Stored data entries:

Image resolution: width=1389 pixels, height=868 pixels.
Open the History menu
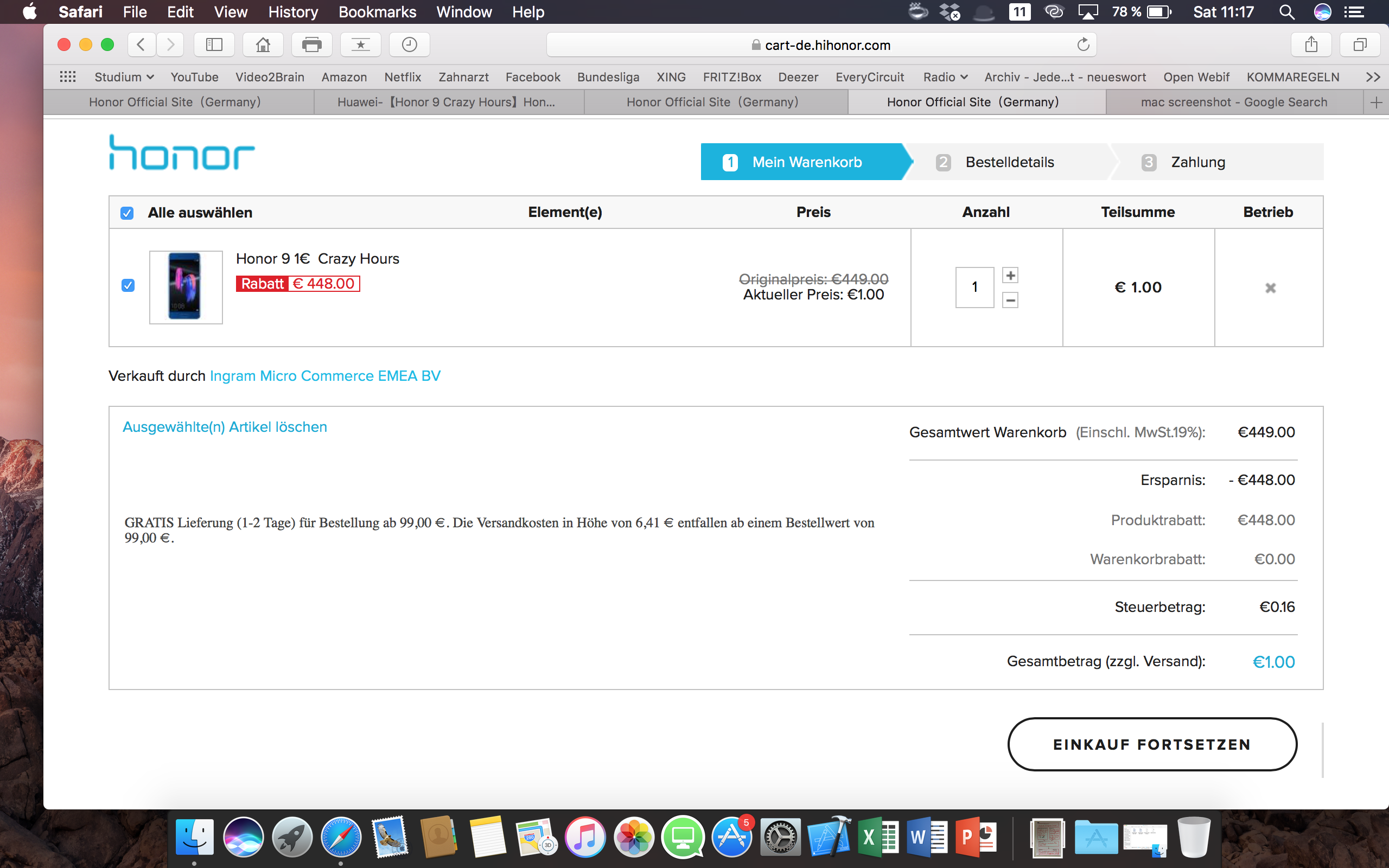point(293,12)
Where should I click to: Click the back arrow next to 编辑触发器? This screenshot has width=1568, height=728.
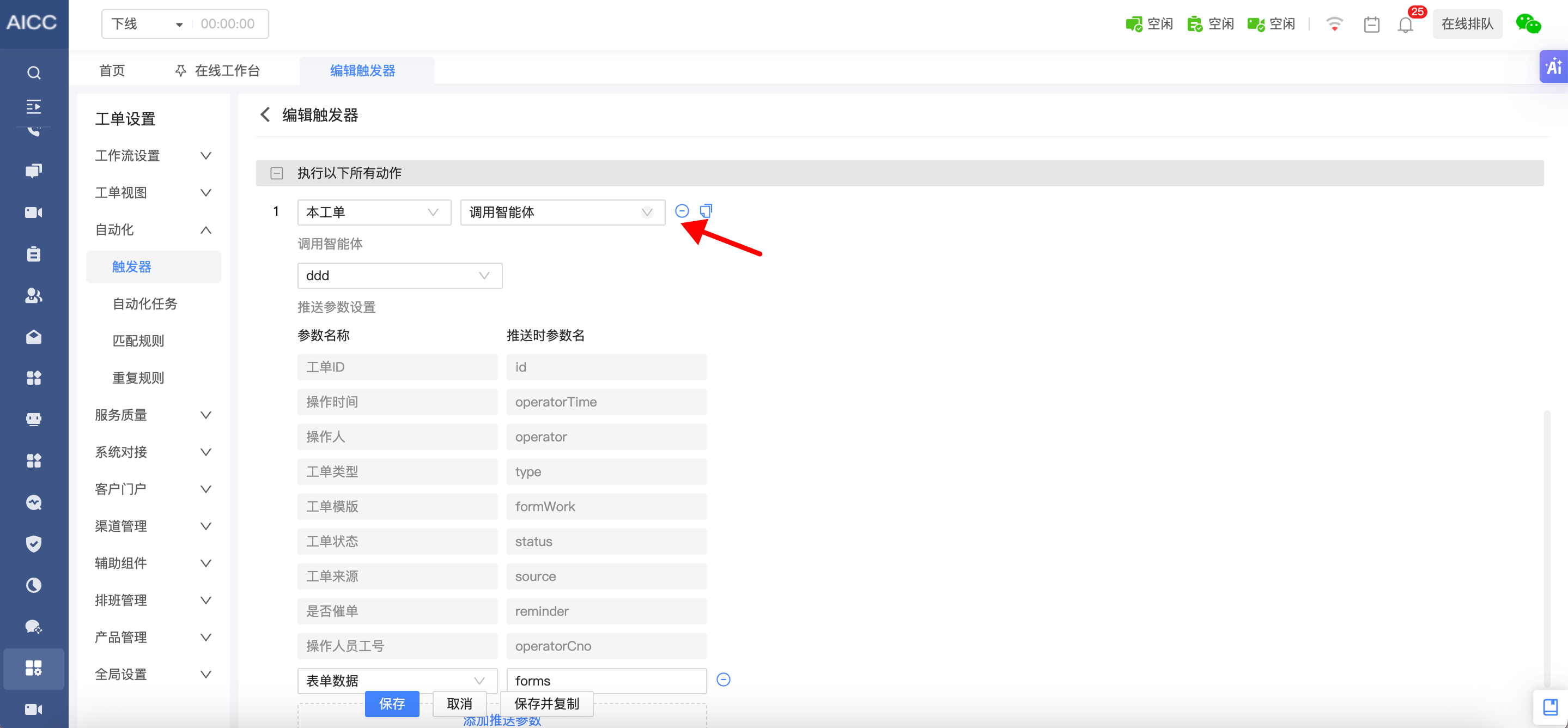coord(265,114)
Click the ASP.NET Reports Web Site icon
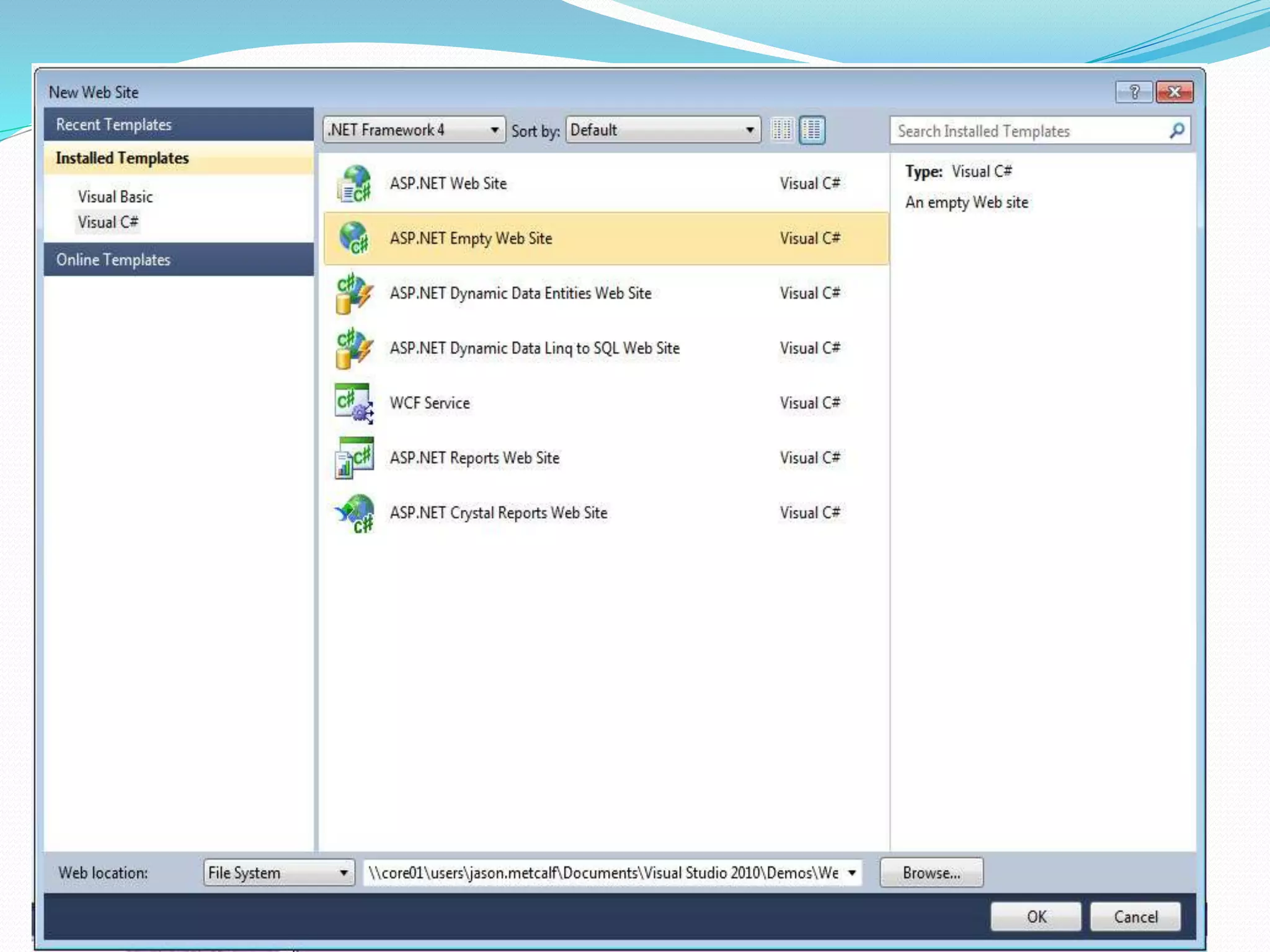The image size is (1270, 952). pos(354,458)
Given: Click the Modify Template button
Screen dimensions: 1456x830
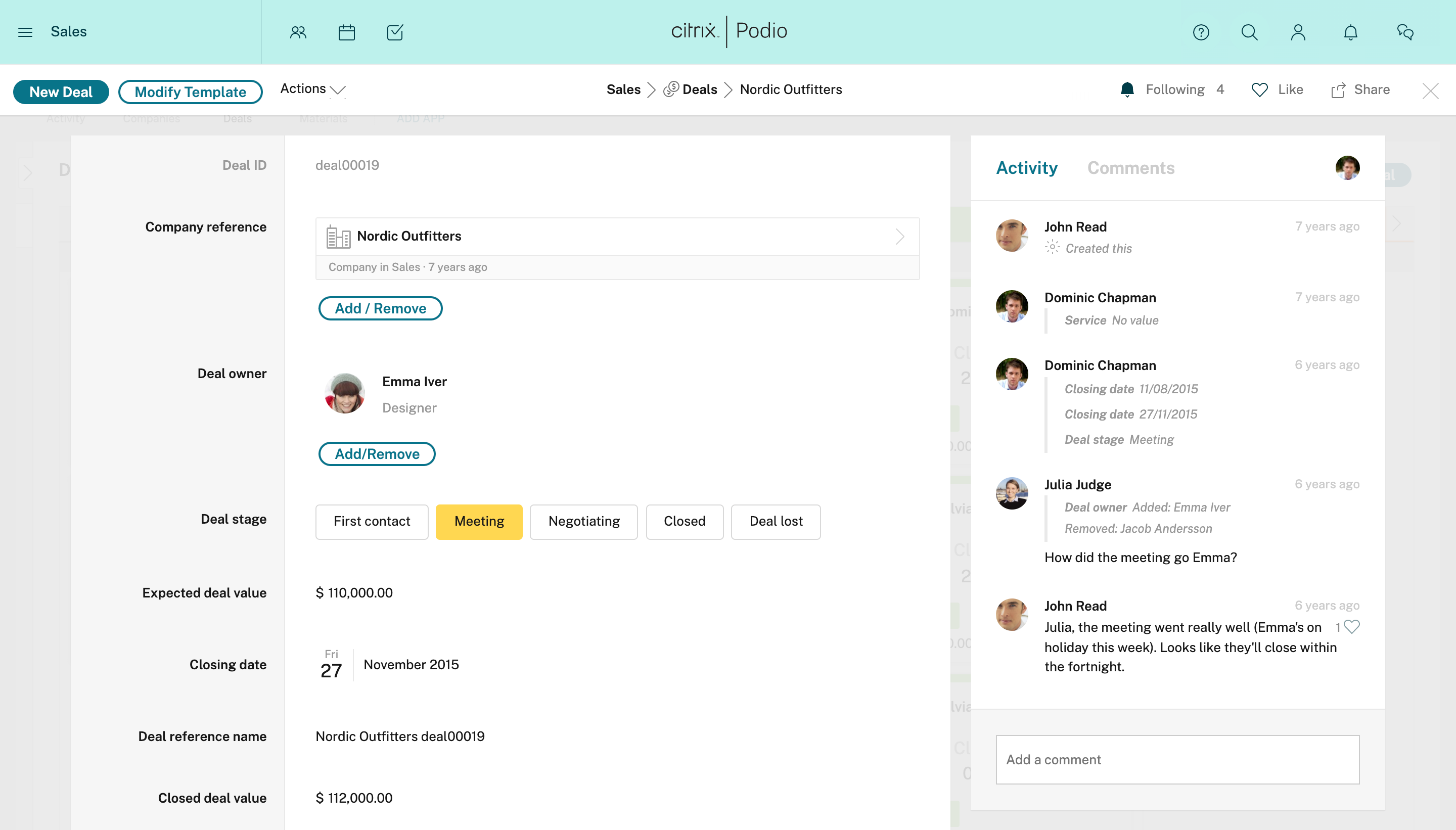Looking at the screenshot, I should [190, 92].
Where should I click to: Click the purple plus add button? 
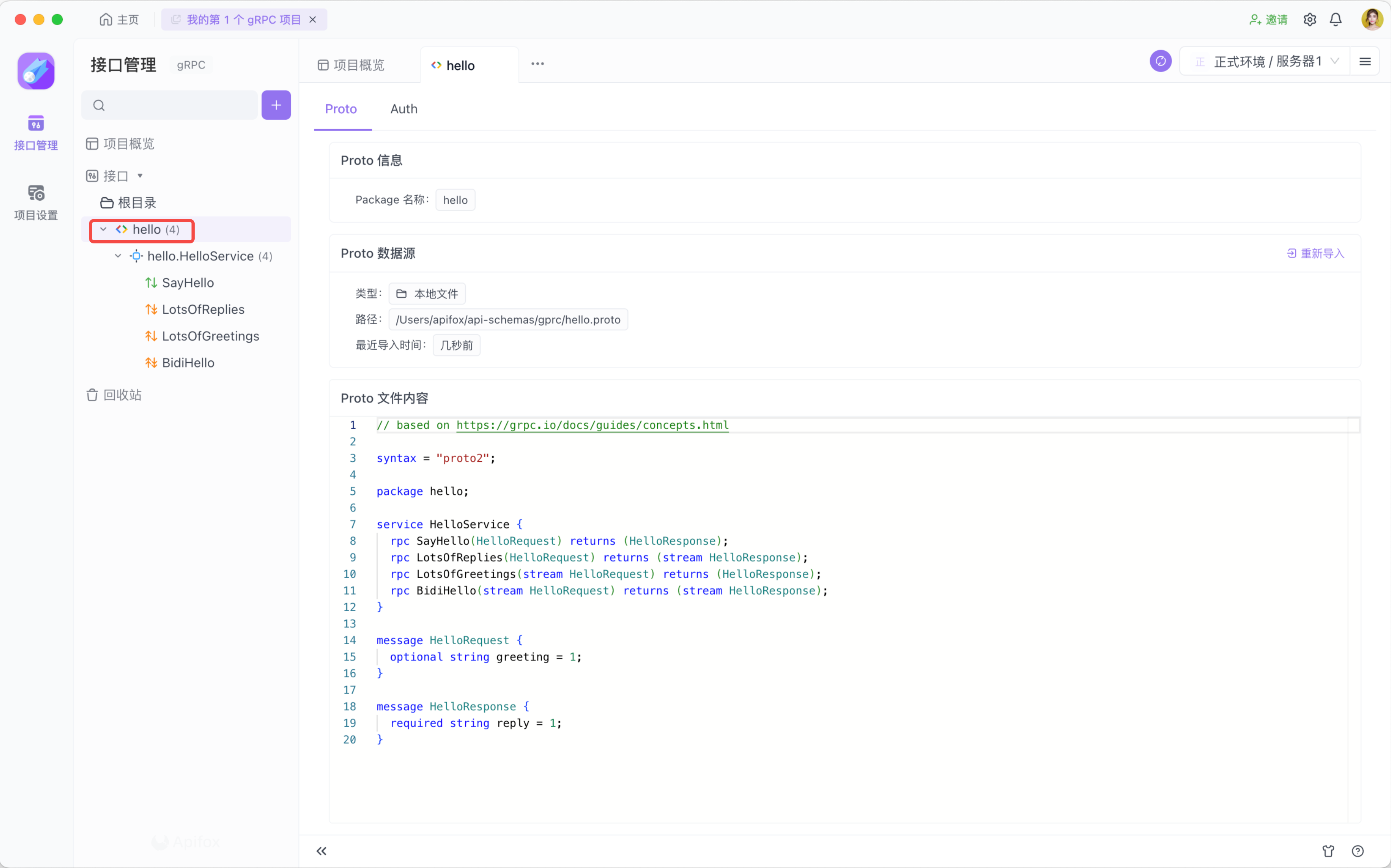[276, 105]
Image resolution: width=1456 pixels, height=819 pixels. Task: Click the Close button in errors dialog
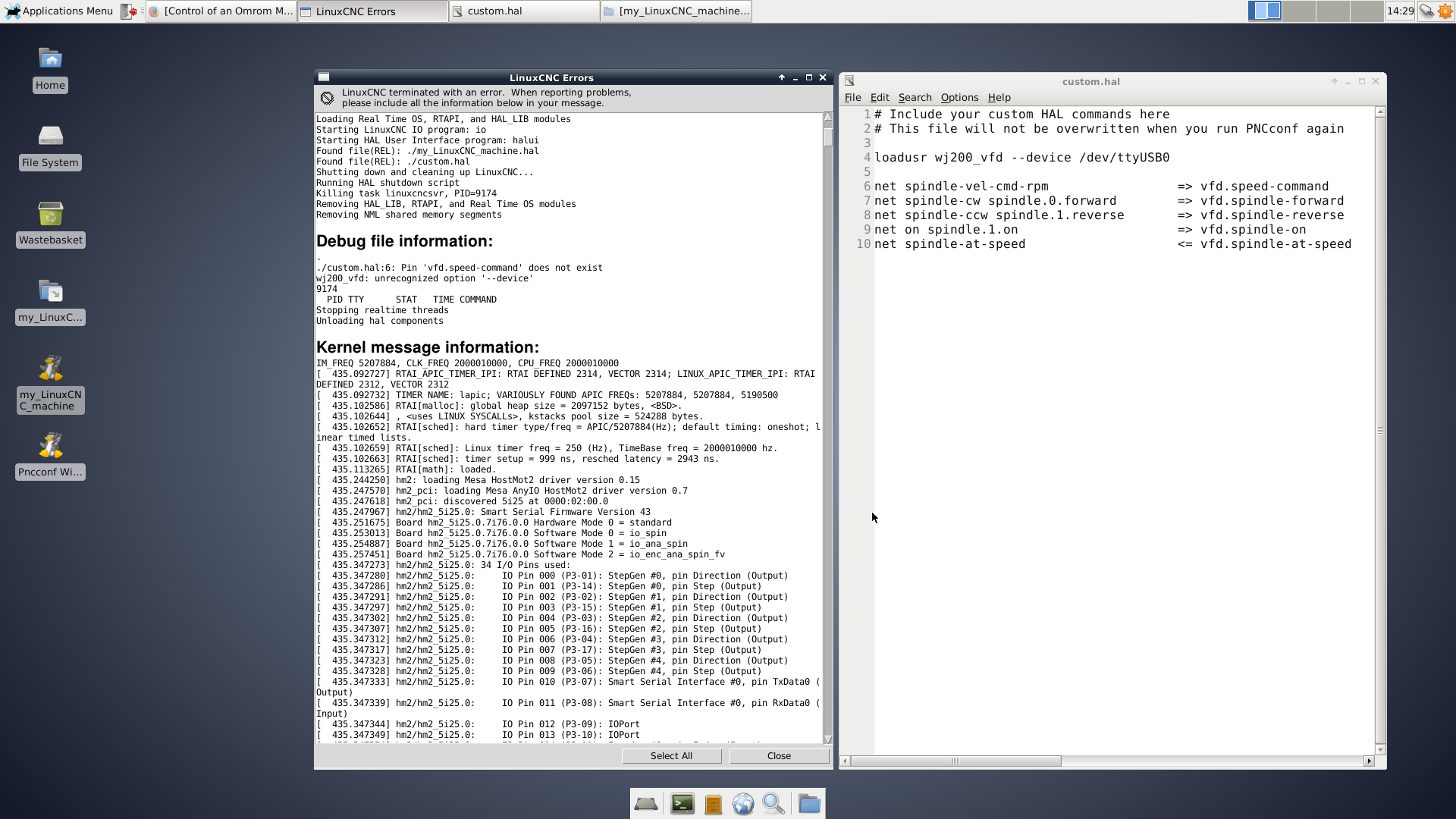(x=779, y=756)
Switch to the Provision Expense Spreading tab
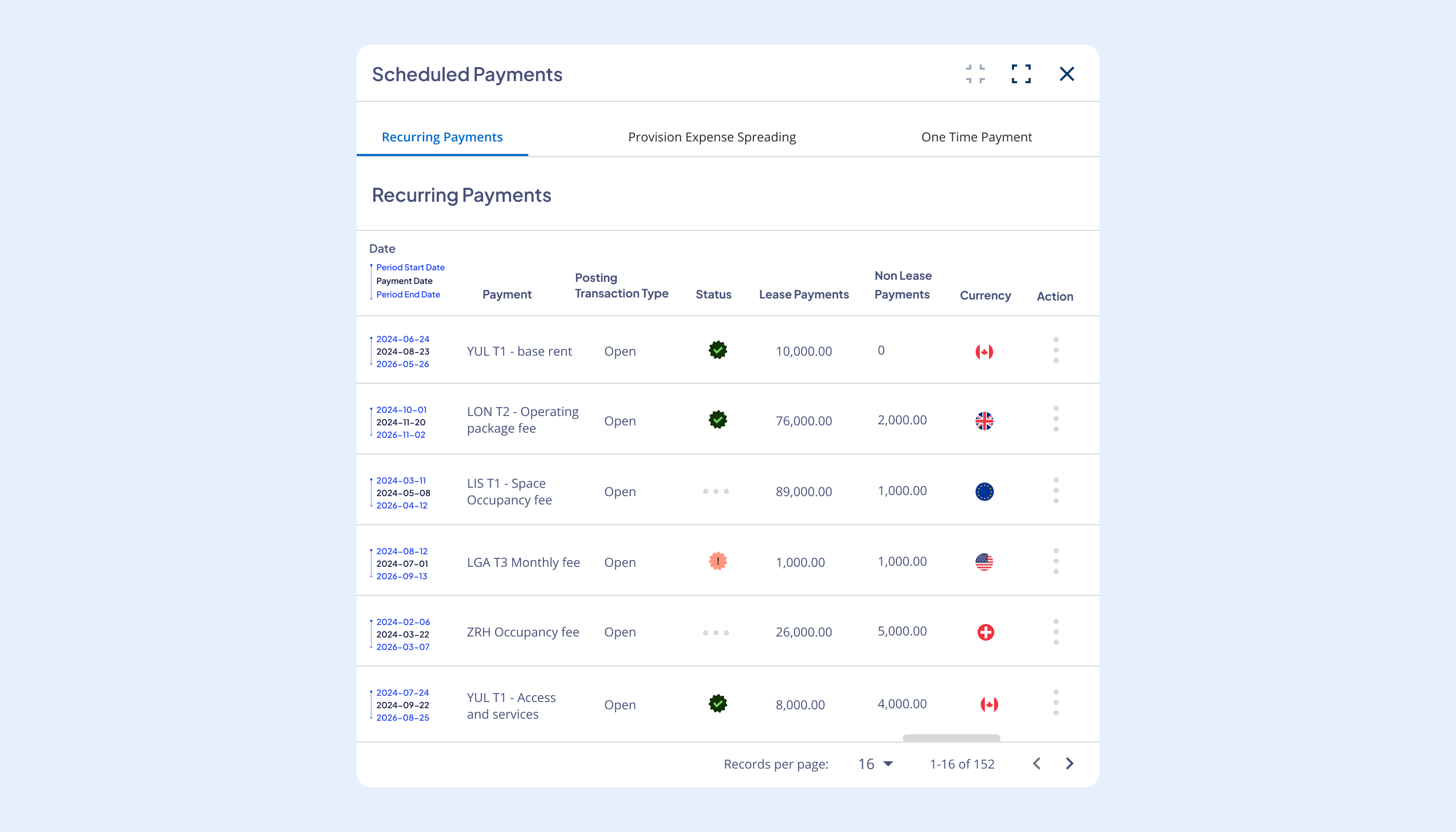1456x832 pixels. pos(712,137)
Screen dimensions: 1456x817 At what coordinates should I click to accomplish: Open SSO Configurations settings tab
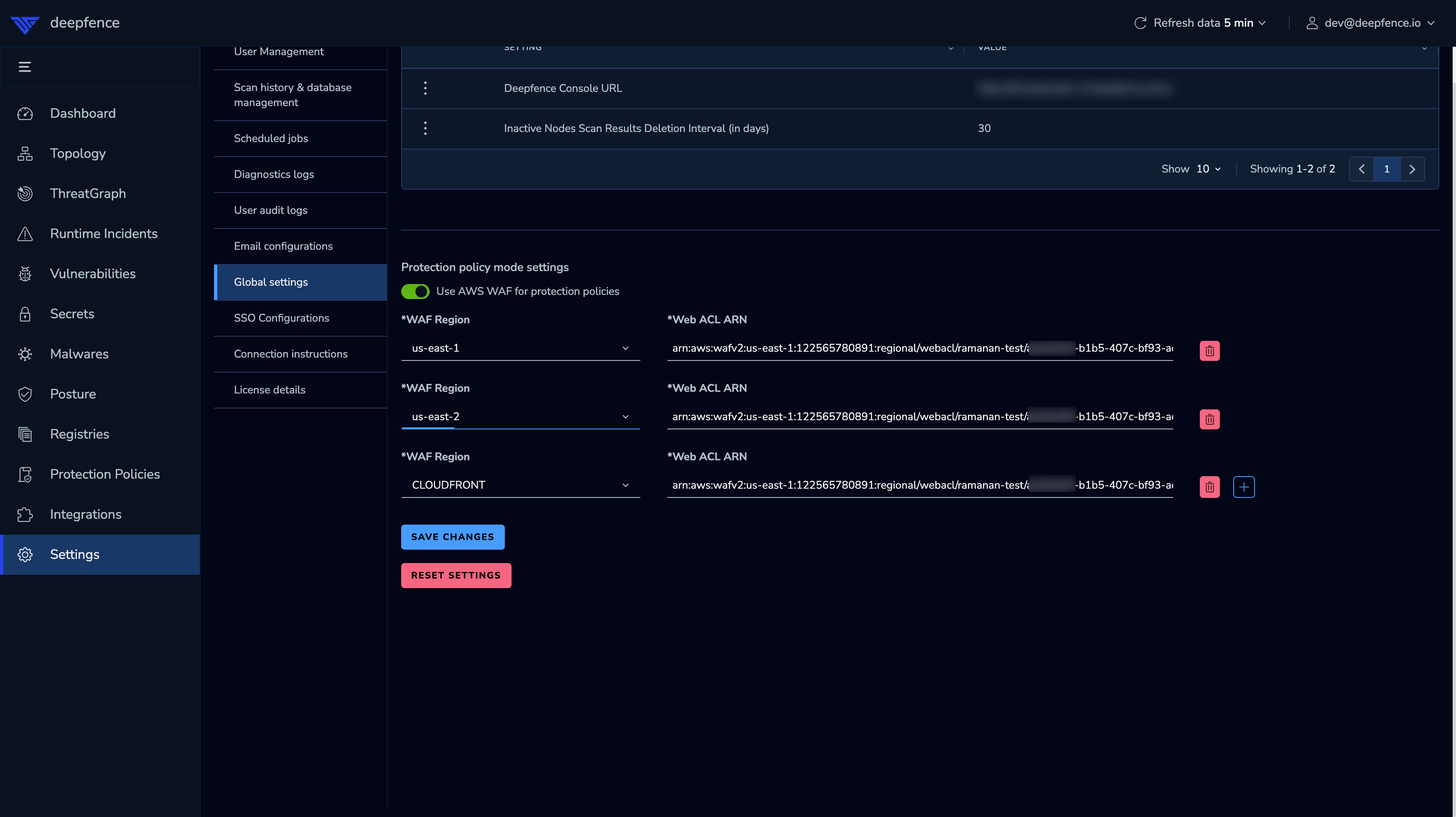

_TASK DETAILS:_ Skip the pictures and quote each line of the entries above, from the first through the line with "Given: Click the Modify Template button", exactly as it appears.

_REPLY:_
Image resolution: width=1389 pixels, height=868 pixels.
Open the History menu
point(293,12)
Where should I click to: Click the back arrow next to 编辑触发器? This screenshot has width=1568, height=728.
coord(265,114)
Click the ASP.NET Reports Web Site icon
The image size is (1270, 952). pos(354,458)
Given: Click the Modify Template button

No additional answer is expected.